ECLI:NL:CRVB:2004:AQ6759
Centrale Raad van Beroep
- Hoger beroep
- J. Janssen
- A.C.W. van Huussen
- Rechtspraak.nl
Weigering herziening van WAO-uitkering wegens toegenomen arbeidsongeschiktheid door andere oorzaak
In deze zaak gaat het om een hoger beroep van appellante tegen een uitspraak van de rechtbank Almelo, waarin de weigering van het Uitvoeringsinstituut werknemersverzekeringen (Uwv) om de WAO-uitkering van appellante te herzien, werd bevestigd. Appellante had op 9 oktober 2002 hoger beroep ingesteld tegen de uitspraak van 17 september 2002, waarin de rechtbank oordeelde dat de toegenomen arbeidsongeschiktheid van appellante het gevolg was van een andere oorzaak dan waarvoor zij reeds een uitkering ontving. De Centrale Raad van Beroep heeft de zaak behandeld op 11 juni 2004, waarbij appellante in persoon verscheen, bijgestaan door haar belangenbehartiger.
De Raad heeft vastgesteld dat appellante in 2001 een vragenlijst had ingevuld in het kader van een herbeoordeling, wat leidde tot een besluit van het Uwv om haar uitkering te herzien naar een mate van arbeidsongeschiktheid van 15 tot 25%. Dit besluit was gebaseerd op onderzoeken door een verzekeringsarts en een arbeidsdeskundige. Appellante had bezwaar aangetekend tegen de beslissing van het Uwv, maar dit bezwaar werd ongegrond verklaard. De rechtbank oordeelde dat de toename van haar arbeidsongeschiktheid niet het gevolg was van de reeds bestaande aandoeningen, maar van andere oorzaken.

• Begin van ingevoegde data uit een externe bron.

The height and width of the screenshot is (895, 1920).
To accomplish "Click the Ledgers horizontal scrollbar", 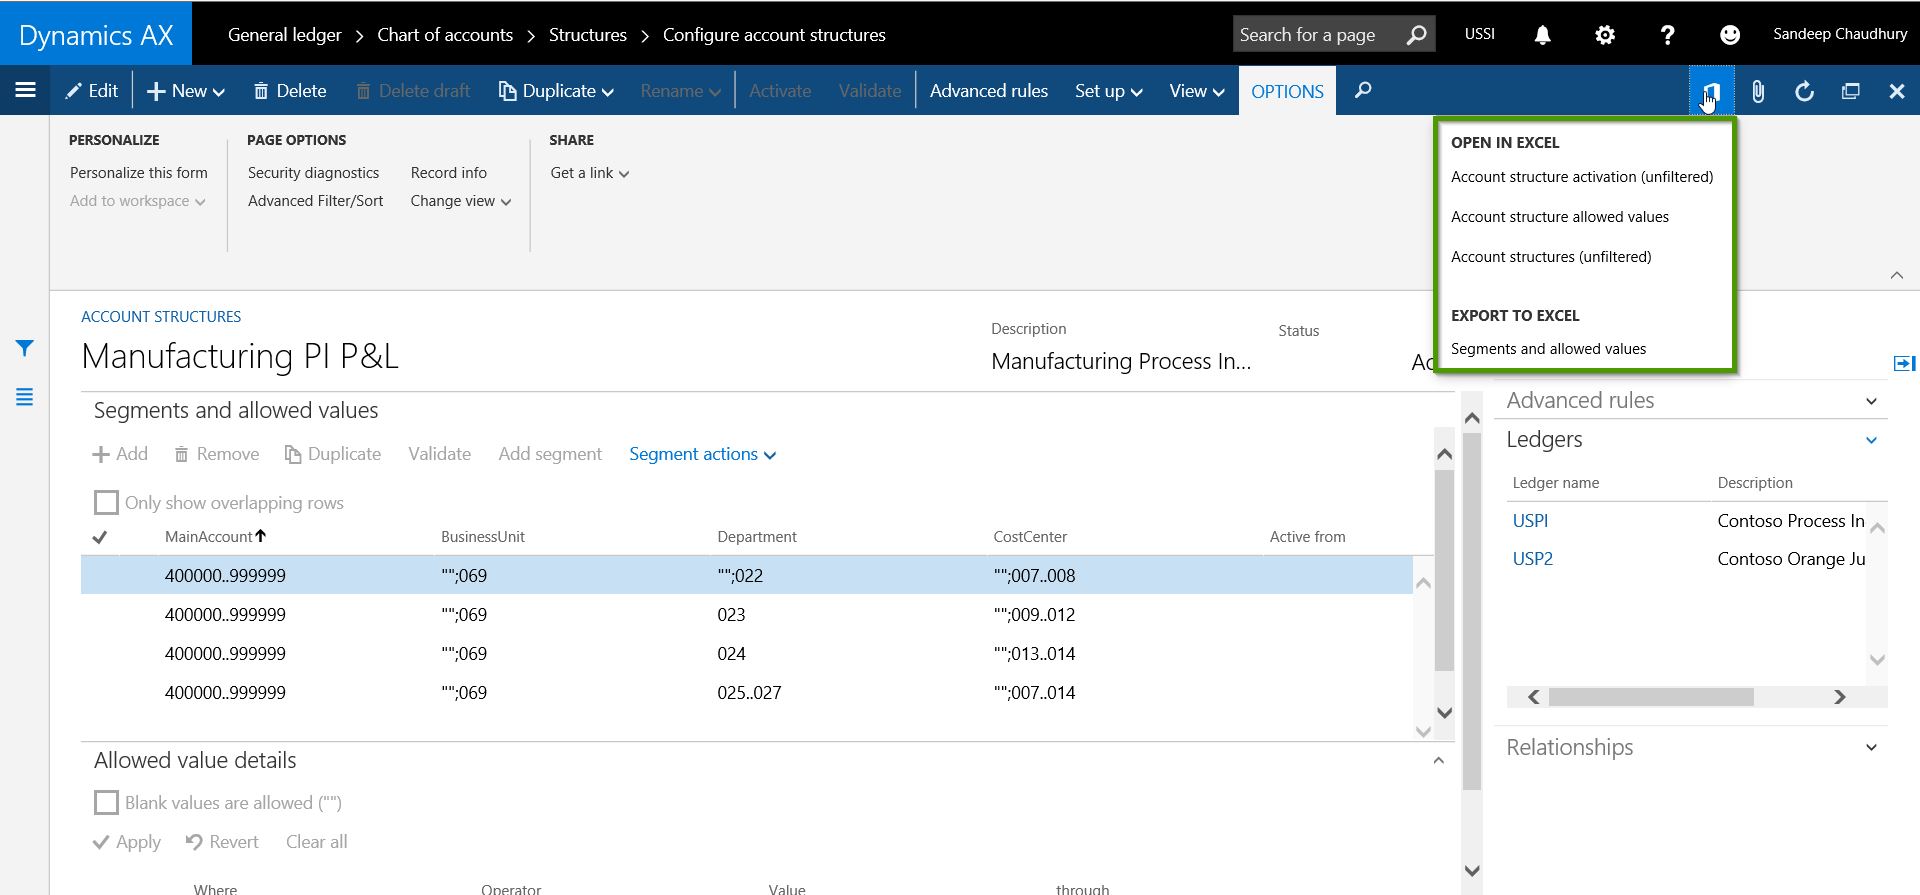I will click(x=1650, y=697).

De Centrale Raad van Beroep heeft de uitspraak van de rechtbank bevestigd en geoordeeld dat er geen termen aanwezig zijn om de beslissing van het Uwv te herzien. De Raad heeft daarbij de overwegingen van de rechtbank onderschreven en benadrukt dat de subjectieve beleving van appellante niet voldoende was om tot een andere conclusie te komen. De Raad heeft ook opgemerkt dat de orthopedisch chirurg De Windt, die door appellante was geraadpleegd, zich kon verenigen met het belastbaarheidspatroon dat door het Uwv was vastgesteld. De Raad concludeert dat de toename van de arbeidsongeschiktheid van appellante per 25 september 2000 het gevolg is van een andere oorzaak dan waarvoor zij reeds een uitkering ontving.